I don't know what 'mild' means? I'm disabled mostly from autonomic impairment (cognitively and physically) and get PEM when I go over my limit. I can't stand or walk for very long during the day mostly, but I do feel improved in the evenings if I don't overdo during the day. I also get viral reactivations with myalgias and other symptoms, but they're not permanent except when I took immune modulators in 2001 and relapsed.
Every relapse makes us worse and reduces our baseline.
Well, a dictionary definition of it is "not violent, severe, or extreme",
https://dictionary.cambridge.org/dictionary/english/mild
In relation to ME. the new NICE guideline offers this description of mild ME which, broadly, is in line with most other descriptions of mild ME.
"People with mild ME/CFS care for themselves and do some light domestic tasks (sometimes needing support) but may have difficulties with mobility. Most are still working or in education, but to do this they have probably stopped all leisure and social pursuits. They often have reduced hours, take days off and use the weekend to cope with the rest of the week."
In the opening post of this thread I asked,
"I [when still suffering from mild ME] would not have recognised these descriptions [of PEM that are in the CCC and ICC criteria] as describing why I would need to take occasional days off from work to recover from what, at the time, I best described as a heavy 24-hour cold.

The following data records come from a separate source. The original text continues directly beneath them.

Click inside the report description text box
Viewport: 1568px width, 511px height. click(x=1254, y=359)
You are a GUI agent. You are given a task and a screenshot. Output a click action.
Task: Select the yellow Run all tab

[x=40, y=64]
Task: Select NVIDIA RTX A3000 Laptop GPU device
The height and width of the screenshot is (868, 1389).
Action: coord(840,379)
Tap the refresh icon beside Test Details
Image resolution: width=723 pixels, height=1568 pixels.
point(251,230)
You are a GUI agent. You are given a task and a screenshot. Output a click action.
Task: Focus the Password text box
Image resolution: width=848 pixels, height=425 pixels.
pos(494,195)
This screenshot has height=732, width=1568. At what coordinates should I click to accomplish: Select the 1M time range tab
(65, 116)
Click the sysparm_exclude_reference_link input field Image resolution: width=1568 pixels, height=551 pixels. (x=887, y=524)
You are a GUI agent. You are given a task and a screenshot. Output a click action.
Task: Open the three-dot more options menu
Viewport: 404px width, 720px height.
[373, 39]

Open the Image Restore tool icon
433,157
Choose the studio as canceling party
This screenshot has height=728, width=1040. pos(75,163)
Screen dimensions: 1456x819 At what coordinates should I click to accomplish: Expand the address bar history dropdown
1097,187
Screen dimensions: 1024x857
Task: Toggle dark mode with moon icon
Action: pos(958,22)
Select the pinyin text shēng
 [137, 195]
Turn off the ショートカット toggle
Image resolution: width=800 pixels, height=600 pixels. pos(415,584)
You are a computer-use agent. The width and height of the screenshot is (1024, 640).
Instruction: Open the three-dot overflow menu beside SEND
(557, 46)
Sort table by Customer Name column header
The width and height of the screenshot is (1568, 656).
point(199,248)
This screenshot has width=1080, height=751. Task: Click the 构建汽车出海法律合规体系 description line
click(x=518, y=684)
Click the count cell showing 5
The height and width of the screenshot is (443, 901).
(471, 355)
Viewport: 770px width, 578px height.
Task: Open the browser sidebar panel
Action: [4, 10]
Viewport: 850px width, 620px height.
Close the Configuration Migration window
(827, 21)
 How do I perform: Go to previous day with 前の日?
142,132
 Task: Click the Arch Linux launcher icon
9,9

Now not all studies will want to recruit mild patients, so it won't be an issue all the time, but for those studies that do it could be useful to look at alternative ways to describe PEM.
So, as the title says, if you are, or have been, mild, how would you describe your episodes of PEM?"
So the intention of this thread is to discuss how mildly affected patients described their PEM when they were still mild, and in my opinion, from what you describe, it wouldn't seem that you were mildly affected.